**Exercise requirements:**
Look for the word "This" in the entries and copy each line where it appears.
Start of Block
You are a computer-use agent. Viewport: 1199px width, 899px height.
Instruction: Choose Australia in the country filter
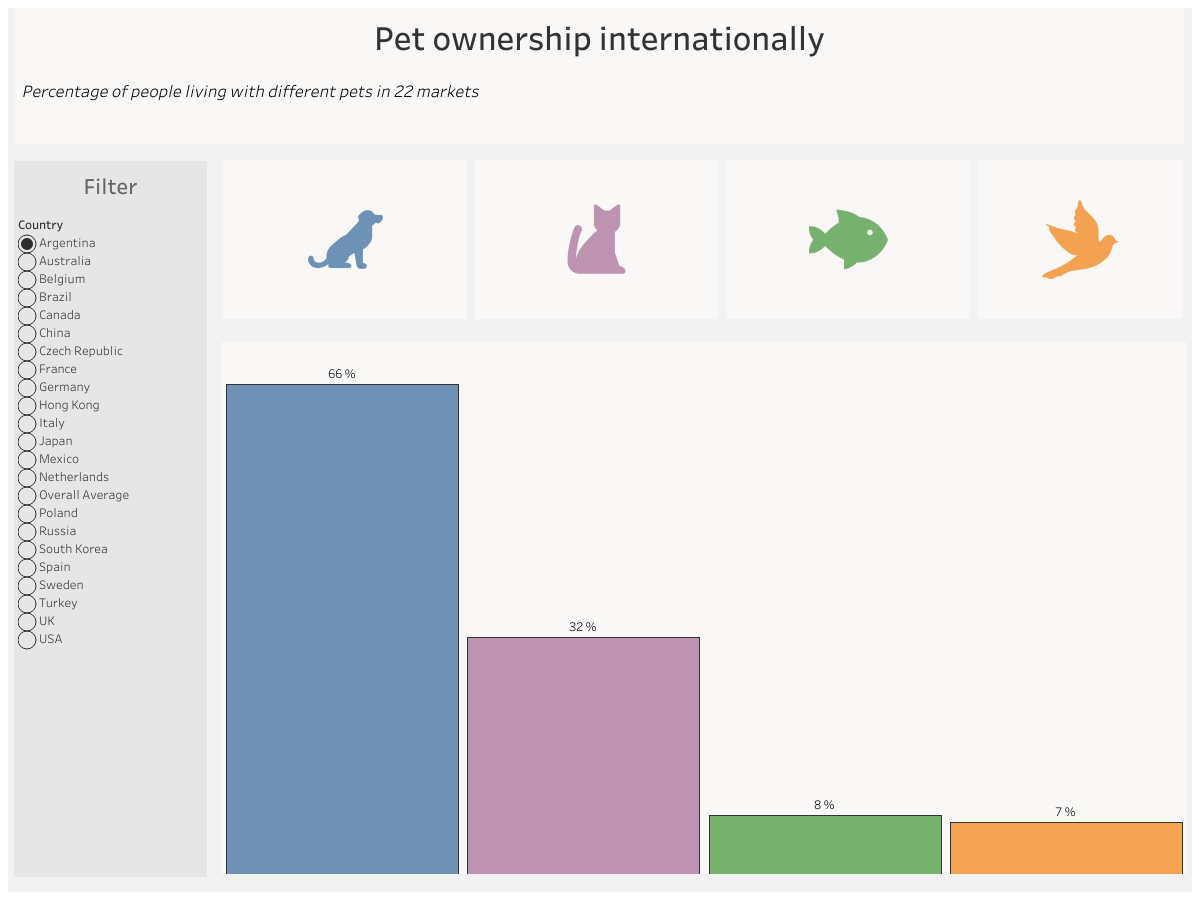tap(27, 261)
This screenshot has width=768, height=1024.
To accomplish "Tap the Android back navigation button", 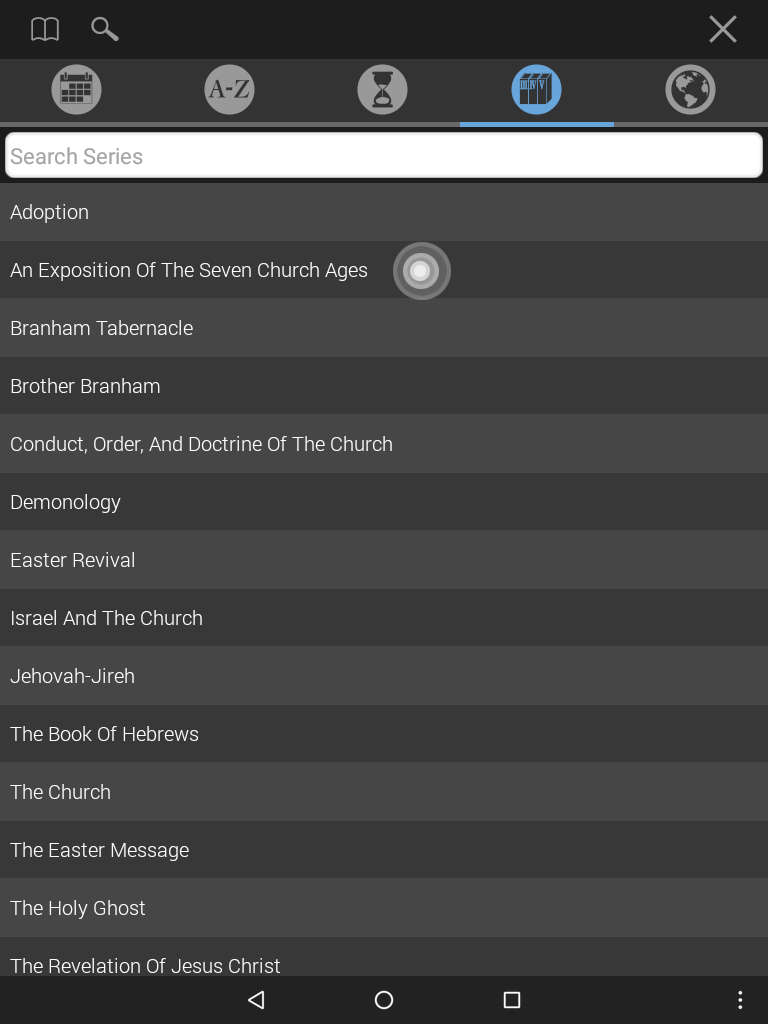I will 256,1000.
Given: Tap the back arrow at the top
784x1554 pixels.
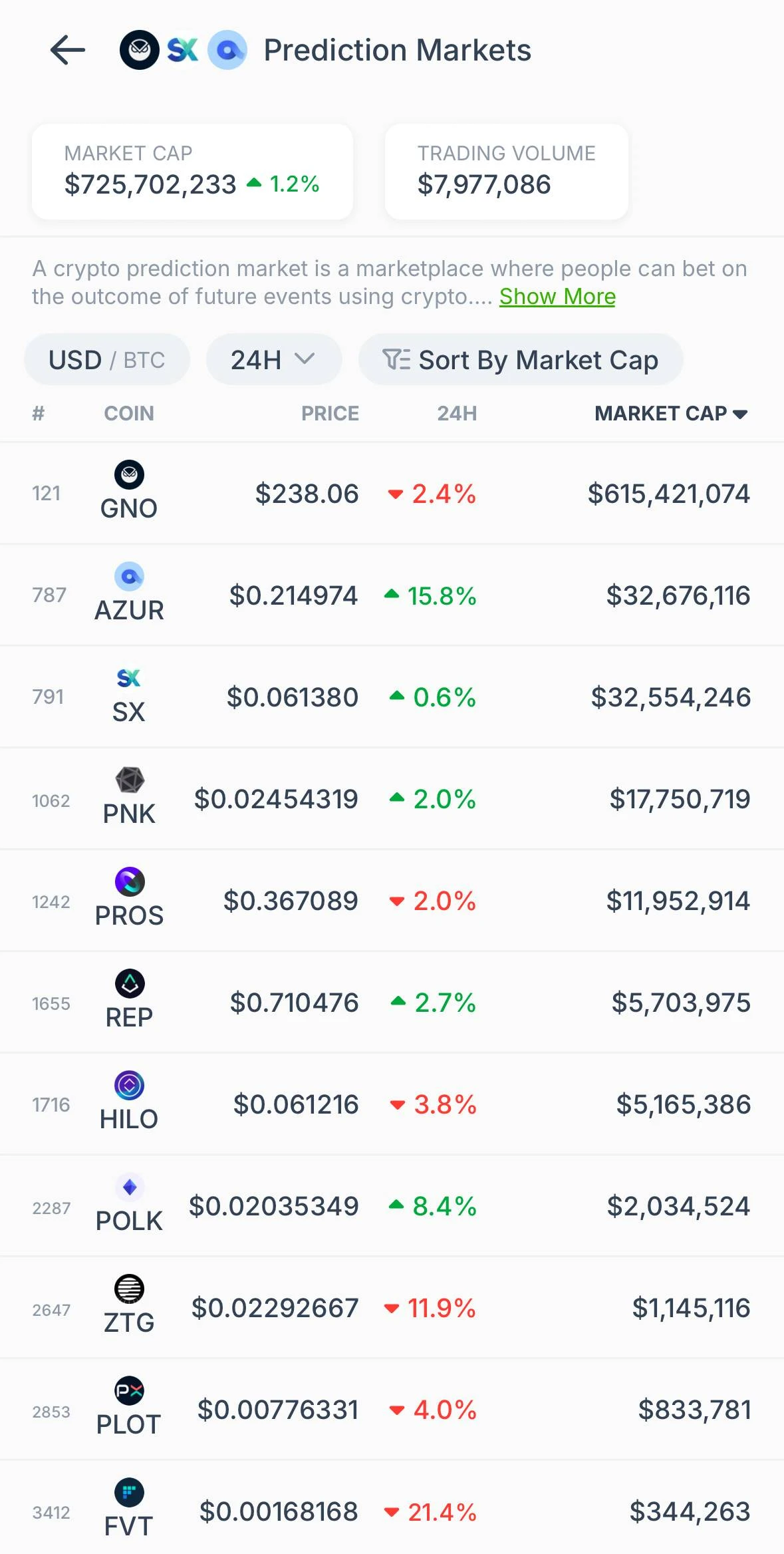Looking at the screenshot, I should (x=66, y=50).
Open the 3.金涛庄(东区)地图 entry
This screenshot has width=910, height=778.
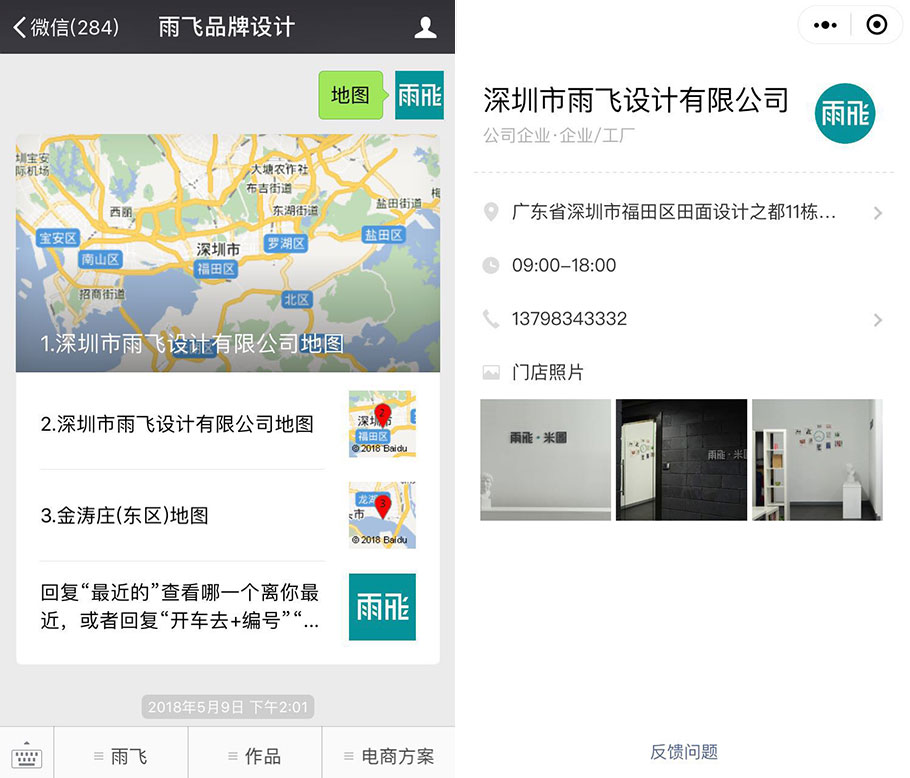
End of Block
**Task output:**
This screenshot has width=768, height=1024.
This screenshot has width=910, height=778.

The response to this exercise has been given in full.